# Anyone in Morocco now - late Nov/early Dec?



## Lesleykh (Apr 13, 2009)

If you are in Morocco at the moment, and for the next couple of weeks, do look out for my husband, Rob. He's not there in our motorhome, but on his bike, doing a mini cycle tour (the tour's mini - not the bike!).

He's on his way from Taroudannt, through Igherm and on to Tafraoute, before heading back.

He has met MHF folk before on his cycle tours - in Eastern Europe. So maybe he'll meet some this time. He did say there were four French vans wild camping outside the walls of Taroudannt, and he met a NZ couple in a UK registered van.

Given all this wet weather I rather wish we had taken the motorhome now!

Lesley


----------



## Addie (Aug 5, 2008)

Will he be blogging, Lesley?

We're grounded until next year or we'd be heading down that way too


----------



## Lesleykh (Apr 13, 2009)

I doubt if he will be blogging, Addie. He should really. He goes to some really interesting places on his bike and he always keeps a journal. 

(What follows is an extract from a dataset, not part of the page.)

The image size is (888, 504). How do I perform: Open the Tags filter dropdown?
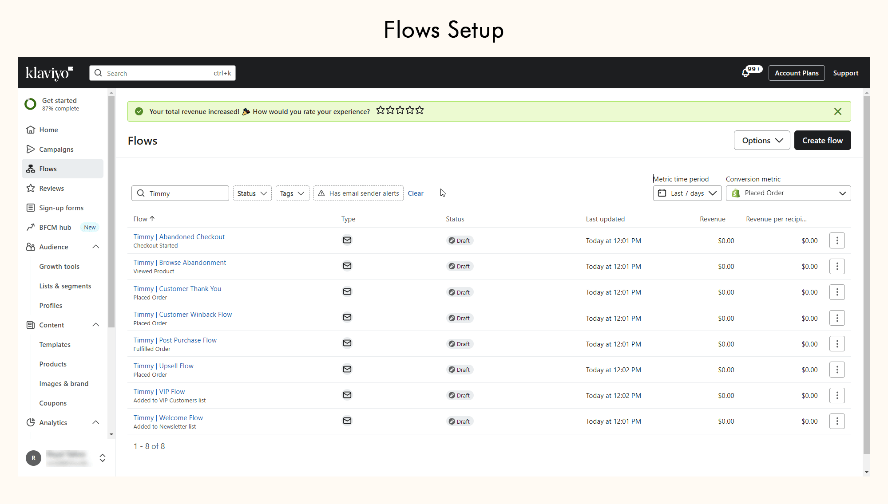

You say you're grounded. I've gone and picked up a job for two terms from January. That'll certainly put paid to any travelling, and Rob's IT contract has been renewed from Jan to June, so he'll still be living in the van near Coventry during the week.

With wages coming in our savings will hopefully increase and then maybe Morocco might be on for next winter, especially since Rob will have sussed it all out!

Lesley


----------



## tomar (Dec 7, 2008)

*Morocco Touring*

Hi Lesley,
we left Taroudant on Monday heading for Sidi Ifni and no doubt Robs route would take him over the mountains where we were taking the N10 down to Tiznit and then onto Sidi Ifni. I think we bumped into the same NZ couple that Rob met, young pair Michael and Rene very nice and touring the same routes. 
We are heading north again in a few days so will keep an eye out for Rob and try not to run him over!!!!!
This is our 5th week here and what a beautiful country with beautiful and honest people, have seen very few Brits which is surprising. Sad to leave but want to be back home with family for Christmas. We have a blog running with a few pics if you are interested http://mopelia.me
Started with Desert Detours who were fantastic and introduced to the culture of Morocco which we would not have seen on our own.


----------



## Lesleykh (Apr 13, 2009)

Tomar, your trip looks great. I'll certainly send Rob the link to your blog. 

Lesley


----------